Le 29 janvier 2013, la Cour de cassation a autorisé l’usage de marques de concurrents à titre de mots clé

Référencement Google Adwords : validation de l'utilisation des marques des concurrents en mots clès

Le référencement et le positionnement des marques, produits et services des annonceurs sur Internet sont essentiels pour de nombreuses sociétés dont la toile est devenue le fonds de commerce ou tout au moins la vitrine de communication, de publicité et de vente.

Ainsi, certains annonceurs « parasites » choisissent volontairement dans le cadre de leur campagne de publicité Adwords de Google des mots clés de leur concurrent qui leur permettront d’avoir une visibilité supplémentaire sur Internet et d’apparaitre en bonne place dès qu’un internaute tapera les mots clés de leur concurrent.

Pour mémoire, les « Adwords » de Google sont les liens internet de publicité affichés en haut ou à droite d’une page de résultats des requêtes sur le moteur de recherche de Google, sur fond rose pâle aujourd'hui.

Un lien internet unit un mot ou groupe de mots cliquable par un internaute (la source) avec le site internet vers lequel celui-ci renvoie (la destination).

Lorsqu'un mot-clé est tapé sur le moteur de recherche Google, les pages de résultats affichent plusieurs types de liens internet cliquables, certains sont naturels et apparaissent parce qu'ils sont fréquemment cliqués par les internautes, et d'autres, dits « liens commerciaux », apparaissent en raison de la réservation, par l'auteur dudit lien, du mot-clé tapé.

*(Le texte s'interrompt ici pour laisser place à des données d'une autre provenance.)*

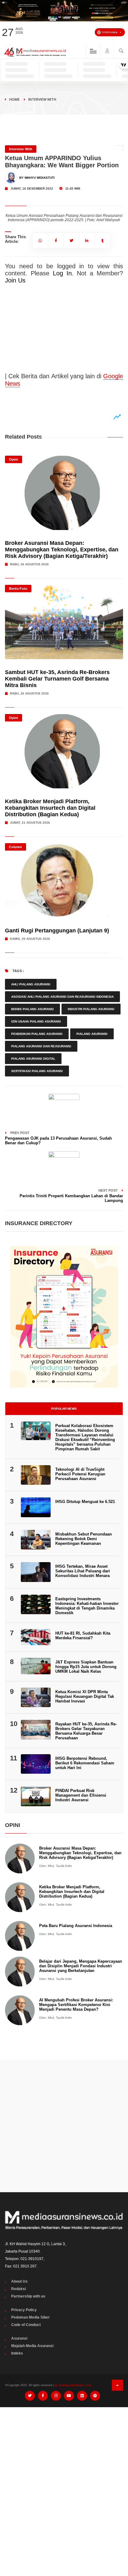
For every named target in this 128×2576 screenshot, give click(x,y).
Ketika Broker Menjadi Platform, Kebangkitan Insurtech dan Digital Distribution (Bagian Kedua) (50, 807)
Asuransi (19, 2338)
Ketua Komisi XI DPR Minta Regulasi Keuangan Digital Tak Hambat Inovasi (84, 1696)
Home (14, 99)
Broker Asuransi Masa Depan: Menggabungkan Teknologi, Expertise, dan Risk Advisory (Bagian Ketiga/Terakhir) (61, 549)
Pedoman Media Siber (30, 2317)
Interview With (42, 99)
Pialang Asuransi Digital (33, 1058)
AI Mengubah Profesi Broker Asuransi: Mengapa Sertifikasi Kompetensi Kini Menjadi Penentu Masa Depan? (76, 2005)
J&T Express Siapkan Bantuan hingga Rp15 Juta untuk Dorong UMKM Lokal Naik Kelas (86, 1667)
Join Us (15, 280)
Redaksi (18, 2289)
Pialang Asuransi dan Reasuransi (41, 1046)
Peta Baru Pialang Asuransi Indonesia (75, 1925)
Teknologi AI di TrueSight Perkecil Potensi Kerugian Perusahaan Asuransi (80, 1474)
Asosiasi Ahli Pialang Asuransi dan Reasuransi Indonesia (62, 996)
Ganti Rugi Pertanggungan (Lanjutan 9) (57, 930)
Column (15, 847)
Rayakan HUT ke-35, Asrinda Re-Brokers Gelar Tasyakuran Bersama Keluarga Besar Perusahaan (86, 1731)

Google a changé progressivement leurs dénominations, ainsi ils se sont successivement appelés « liens commerciaux », « annonces publicitaires » et aujourd’hui « annonces ».

En l'espèce, la société Cobrason vend des produits Hi Fi et video en ligne sur le site internet " www. cobrason. com ".

La société Solutions exerce la même activité de vente au détail à partir de son site internet " www. homecinesolutions. fr ".

La société Cobrason a constaté que la requête " Cobrason " effectuée avec le moteur de recherche " Google. fr " déclenchait, par la mise en oeuvre du service de référencement Google AdWords, l'affichage d'un lien commercial vers le site exploité par la société Solutions, accompagné d'un message publicitaire.

Dans ce contexte, la société Cobrason a assigné pour concurrence déloyale et publicité trompeuse la société Google Inc. afin notamment d'obtenir le paiement de dommages-intérêts.

1) Sur la responsabilité de la société Google dans le cadre du service publicitaire proposé : l'« Adwords »

La société GOOGLE revendiquait l'application du régime des prestataires techniques fixé l'article 6. 1. 2 de la loi du 21 juin 2004, relative à la confiance dans l'économie numérique.

En vertu de l'article 6. 1. 2 de la loi du 21 juin 2004 précitée, « les personnes physiques ou morales qui assurent, même à titre gratuit, pour mise à disposition du public par des services de communication au public en ligne, le stockage de signaux, d'écrits, d'images, de sons ou de messages de toute nature fournis par des destinataires de ces services ne peuvent pas voir leur responsabilité civile engagée du fait des activités ou des informations stockées à la demande d'un destinataire de ces services si elles n'avaient pas effectivement connaissance de leur caractère illicite ou de faits et circonstances faisant apparaître ce caractère ou si dès le moment où elles en ont eu cette connaissance, elles ont agi promptement pour retirer ces données ou en rendre l'accès impossible ».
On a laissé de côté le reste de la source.